**TASK BRIEF:** Only one portion of the data is to be written out: from the line bearing "Contact Us (195, 812)" through the line bearing "[Facebook] (108, 586)". Write it exactly as it appears.

**TASK INPUTS:**
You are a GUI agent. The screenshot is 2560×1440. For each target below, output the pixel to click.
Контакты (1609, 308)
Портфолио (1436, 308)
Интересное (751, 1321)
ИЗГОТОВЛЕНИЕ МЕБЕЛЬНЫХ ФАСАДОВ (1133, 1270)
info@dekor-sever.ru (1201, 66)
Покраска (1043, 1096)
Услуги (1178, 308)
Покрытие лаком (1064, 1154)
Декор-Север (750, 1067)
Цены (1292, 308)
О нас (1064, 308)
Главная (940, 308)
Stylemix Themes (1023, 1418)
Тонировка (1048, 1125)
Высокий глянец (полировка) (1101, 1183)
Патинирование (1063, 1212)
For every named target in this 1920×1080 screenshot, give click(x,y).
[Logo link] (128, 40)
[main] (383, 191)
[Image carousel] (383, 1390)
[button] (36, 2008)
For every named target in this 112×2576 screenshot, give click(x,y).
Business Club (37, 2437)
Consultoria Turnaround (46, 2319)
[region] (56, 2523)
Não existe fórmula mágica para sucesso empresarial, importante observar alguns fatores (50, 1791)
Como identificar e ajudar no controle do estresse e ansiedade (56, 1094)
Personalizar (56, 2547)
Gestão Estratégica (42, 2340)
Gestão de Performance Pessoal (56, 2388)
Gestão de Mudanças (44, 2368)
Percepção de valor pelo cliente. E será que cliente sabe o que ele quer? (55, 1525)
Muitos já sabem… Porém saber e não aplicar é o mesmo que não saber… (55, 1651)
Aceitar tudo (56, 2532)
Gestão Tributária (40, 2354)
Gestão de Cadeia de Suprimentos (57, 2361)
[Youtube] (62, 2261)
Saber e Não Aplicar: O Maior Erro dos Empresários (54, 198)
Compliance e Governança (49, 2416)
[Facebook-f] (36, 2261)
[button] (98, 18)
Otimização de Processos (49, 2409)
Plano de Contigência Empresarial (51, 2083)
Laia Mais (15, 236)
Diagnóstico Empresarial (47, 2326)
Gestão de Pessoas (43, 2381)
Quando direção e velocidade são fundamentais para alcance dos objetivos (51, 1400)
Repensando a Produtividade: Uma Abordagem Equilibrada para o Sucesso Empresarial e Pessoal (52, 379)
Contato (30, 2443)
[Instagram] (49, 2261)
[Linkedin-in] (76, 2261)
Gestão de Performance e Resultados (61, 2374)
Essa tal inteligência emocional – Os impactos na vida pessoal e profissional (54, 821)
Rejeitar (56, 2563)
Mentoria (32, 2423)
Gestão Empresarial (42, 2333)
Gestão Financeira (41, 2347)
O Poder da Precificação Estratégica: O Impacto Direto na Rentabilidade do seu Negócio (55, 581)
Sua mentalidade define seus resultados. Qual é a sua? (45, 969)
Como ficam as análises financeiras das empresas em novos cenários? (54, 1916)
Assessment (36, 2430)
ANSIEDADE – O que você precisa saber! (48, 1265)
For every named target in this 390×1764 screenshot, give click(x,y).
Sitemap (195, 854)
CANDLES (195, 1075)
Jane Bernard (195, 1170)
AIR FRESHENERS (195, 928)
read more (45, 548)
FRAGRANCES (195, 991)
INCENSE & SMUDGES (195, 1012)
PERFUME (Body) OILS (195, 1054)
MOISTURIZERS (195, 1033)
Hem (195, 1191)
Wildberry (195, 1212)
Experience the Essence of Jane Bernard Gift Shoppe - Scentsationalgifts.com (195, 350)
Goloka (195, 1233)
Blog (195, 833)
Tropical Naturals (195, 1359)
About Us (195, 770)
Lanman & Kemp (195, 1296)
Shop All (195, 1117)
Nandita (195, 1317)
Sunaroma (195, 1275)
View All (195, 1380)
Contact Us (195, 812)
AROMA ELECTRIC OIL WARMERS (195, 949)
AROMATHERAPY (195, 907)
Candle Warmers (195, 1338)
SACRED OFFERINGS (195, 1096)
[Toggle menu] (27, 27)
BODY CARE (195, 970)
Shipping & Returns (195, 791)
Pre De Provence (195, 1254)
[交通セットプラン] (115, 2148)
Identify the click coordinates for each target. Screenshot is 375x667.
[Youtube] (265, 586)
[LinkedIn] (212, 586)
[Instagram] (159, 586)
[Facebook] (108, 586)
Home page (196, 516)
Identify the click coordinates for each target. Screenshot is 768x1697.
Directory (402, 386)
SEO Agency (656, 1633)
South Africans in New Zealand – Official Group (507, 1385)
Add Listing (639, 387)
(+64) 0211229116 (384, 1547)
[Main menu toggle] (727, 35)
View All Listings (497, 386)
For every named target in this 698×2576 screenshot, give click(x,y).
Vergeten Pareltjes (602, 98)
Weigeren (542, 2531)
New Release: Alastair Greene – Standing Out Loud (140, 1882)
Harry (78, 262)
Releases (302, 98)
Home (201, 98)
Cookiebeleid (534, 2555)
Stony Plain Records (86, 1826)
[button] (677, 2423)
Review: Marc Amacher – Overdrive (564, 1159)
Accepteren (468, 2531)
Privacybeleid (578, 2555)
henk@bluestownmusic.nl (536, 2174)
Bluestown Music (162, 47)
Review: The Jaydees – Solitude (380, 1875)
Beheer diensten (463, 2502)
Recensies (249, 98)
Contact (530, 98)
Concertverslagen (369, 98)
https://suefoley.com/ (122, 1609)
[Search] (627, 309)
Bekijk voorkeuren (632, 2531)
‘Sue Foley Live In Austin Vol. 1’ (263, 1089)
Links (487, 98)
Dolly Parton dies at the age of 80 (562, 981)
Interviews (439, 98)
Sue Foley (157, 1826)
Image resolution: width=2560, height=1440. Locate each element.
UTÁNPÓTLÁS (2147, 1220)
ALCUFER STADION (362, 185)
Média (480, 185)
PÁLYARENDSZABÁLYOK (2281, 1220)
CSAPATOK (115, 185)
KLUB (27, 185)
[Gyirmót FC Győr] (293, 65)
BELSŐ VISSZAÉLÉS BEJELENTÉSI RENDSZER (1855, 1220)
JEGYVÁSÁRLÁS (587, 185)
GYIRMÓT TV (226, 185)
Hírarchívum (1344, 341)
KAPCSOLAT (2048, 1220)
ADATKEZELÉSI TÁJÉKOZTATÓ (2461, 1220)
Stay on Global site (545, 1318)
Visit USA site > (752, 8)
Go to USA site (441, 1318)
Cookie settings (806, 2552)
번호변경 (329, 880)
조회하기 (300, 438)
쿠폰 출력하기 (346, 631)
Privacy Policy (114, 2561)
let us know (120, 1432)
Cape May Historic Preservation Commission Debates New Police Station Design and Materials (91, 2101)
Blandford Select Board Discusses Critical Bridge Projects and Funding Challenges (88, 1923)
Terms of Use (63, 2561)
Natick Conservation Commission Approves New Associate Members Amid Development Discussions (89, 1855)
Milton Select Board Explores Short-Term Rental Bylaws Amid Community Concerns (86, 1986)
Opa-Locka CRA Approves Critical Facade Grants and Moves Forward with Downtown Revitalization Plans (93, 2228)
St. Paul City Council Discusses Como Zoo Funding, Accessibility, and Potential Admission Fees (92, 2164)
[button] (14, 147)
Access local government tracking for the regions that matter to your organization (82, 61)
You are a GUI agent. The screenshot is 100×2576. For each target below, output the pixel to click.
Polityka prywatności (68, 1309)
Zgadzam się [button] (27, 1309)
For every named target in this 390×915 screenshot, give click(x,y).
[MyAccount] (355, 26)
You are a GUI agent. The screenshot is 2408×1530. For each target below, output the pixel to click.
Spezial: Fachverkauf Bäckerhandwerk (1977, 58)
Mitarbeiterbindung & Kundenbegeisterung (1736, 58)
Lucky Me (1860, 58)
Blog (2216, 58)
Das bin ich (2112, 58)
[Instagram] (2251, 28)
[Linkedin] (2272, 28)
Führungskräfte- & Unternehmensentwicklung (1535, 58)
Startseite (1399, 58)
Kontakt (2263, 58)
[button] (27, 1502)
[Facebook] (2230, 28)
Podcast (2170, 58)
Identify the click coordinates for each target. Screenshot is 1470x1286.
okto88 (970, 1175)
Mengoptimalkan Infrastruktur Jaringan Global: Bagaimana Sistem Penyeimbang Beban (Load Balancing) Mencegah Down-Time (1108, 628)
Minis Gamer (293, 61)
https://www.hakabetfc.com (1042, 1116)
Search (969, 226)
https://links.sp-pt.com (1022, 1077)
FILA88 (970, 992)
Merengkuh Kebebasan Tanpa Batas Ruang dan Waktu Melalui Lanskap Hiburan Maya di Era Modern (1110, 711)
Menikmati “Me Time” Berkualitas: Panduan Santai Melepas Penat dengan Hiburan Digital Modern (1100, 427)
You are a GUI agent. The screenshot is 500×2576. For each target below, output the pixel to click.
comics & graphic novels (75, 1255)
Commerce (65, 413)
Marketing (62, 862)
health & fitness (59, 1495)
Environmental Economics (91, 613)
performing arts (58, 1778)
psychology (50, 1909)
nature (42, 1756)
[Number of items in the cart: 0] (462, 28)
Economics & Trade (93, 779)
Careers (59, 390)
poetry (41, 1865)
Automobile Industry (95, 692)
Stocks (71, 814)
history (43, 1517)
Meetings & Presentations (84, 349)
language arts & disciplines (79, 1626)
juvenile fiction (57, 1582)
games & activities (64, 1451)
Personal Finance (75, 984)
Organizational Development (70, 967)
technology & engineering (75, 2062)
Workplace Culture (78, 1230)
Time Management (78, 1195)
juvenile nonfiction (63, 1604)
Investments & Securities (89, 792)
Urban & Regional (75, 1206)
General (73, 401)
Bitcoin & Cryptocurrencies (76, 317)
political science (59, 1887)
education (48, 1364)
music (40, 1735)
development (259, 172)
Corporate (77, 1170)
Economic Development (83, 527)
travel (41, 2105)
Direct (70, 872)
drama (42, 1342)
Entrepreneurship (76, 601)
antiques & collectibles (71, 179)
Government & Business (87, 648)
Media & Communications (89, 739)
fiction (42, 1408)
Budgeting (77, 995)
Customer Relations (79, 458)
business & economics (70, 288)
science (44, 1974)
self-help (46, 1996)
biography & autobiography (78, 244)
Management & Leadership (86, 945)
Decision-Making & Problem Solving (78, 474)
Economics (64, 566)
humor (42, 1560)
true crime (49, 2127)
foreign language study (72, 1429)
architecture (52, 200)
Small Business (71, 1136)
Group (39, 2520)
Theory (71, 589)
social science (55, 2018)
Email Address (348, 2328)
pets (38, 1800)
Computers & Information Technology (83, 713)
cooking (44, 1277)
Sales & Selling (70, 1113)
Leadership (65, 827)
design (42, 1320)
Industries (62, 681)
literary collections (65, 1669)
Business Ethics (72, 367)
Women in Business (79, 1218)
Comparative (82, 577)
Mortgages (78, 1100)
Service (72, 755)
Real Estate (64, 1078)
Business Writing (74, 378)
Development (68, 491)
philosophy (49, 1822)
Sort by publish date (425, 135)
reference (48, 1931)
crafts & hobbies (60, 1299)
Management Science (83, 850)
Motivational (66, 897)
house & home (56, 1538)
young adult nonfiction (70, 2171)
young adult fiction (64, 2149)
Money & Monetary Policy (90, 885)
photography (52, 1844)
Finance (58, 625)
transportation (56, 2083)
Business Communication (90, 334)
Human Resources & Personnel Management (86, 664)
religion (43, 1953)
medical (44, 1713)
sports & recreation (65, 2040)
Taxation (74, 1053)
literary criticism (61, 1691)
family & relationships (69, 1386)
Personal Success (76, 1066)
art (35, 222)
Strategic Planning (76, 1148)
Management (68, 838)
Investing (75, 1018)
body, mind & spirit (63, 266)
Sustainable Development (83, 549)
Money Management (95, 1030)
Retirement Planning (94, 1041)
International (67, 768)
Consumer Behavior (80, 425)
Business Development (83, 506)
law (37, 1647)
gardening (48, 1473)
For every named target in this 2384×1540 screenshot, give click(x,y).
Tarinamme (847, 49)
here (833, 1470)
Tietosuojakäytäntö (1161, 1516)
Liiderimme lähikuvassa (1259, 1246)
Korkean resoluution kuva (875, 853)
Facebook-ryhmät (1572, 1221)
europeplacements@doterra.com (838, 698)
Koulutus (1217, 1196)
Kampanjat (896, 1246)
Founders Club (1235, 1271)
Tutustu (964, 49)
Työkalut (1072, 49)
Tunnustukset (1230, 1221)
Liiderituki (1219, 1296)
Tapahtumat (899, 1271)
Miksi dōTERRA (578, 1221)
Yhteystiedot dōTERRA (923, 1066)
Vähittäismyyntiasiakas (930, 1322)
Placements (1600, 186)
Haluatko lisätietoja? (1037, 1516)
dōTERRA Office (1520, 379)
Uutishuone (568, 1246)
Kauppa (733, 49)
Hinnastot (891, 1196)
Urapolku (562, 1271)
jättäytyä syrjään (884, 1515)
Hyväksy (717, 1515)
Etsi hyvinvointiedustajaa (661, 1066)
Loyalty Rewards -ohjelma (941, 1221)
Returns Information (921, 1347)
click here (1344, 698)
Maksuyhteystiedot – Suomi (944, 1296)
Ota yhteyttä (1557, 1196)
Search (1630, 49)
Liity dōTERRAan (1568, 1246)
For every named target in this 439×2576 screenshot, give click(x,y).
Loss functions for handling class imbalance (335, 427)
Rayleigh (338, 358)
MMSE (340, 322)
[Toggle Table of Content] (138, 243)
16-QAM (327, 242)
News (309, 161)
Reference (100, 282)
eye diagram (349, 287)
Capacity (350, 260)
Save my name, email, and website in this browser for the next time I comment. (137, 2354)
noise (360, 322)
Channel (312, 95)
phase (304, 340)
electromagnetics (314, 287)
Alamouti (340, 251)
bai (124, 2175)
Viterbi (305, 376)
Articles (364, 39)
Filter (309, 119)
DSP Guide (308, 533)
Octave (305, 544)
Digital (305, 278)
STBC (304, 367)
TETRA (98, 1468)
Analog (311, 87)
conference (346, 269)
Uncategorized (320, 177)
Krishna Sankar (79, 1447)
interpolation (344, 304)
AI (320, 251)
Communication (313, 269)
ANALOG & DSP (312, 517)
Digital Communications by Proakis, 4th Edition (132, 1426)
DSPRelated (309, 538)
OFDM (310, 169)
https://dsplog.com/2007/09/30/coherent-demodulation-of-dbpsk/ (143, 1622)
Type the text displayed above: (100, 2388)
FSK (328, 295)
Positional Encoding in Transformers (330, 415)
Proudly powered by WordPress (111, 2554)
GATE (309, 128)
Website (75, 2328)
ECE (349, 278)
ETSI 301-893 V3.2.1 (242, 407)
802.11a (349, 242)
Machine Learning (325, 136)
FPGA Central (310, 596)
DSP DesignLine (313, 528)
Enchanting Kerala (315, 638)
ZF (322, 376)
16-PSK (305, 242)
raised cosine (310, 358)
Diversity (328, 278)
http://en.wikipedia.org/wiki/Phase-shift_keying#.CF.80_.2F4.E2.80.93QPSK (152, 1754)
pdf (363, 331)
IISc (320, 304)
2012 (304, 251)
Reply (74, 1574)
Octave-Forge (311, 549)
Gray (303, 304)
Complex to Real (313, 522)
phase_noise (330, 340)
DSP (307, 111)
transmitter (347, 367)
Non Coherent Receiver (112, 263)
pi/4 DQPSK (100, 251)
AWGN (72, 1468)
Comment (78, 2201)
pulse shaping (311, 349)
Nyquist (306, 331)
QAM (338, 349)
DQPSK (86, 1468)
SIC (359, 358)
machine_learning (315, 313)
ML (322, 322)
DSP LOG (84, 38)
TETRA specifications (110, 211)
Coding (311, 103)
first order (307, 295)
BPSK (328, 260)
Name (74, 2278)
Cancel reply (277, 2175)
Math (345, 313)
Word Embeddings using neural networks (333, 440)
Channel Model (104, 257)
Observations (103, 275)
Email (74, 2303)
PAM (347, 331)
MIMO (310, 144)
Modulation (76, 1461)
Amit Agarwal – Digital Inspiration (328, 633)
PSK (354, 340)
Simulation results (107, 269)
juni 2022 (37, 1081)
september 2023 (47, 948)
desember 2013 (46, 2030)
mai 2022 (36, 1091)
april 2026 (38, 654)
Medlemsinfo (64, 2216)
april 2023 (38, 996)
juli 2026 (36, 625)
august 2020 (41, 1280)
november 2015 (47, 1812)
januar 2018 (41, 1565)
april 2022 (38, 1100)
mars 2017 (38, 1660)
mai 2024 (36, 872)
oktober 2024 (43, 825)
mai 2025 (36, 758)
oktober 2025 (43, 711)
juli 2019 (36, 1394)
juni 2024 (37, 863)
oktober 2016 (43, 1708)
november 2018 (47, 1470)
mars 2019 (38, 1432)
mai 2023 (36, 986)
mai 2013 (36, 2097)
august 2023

**SOLUTION:**
Contact Us (195, 812)
AROMA ELECTRIC OIL WARMERS (195, 949)
AROMATHERAPY (195, 907)
Candle Warmers (195, 1338)
SACRED OFFERINGS (195, 1096)
[Toggle menu] (27, 27)
BODY CARE (195, 970)
Shipping & Returns (195, 791)
Pre De Provence (195, 1254)
[交通セットプラン] (115, 2148)
Identify the click coordinates for each target. Screenshot is 375x667.
[Youtube] (265, 586)
[LinkedIn] (212, 586)
[Instagram] (159, 586)
[Facebook] (108, 586)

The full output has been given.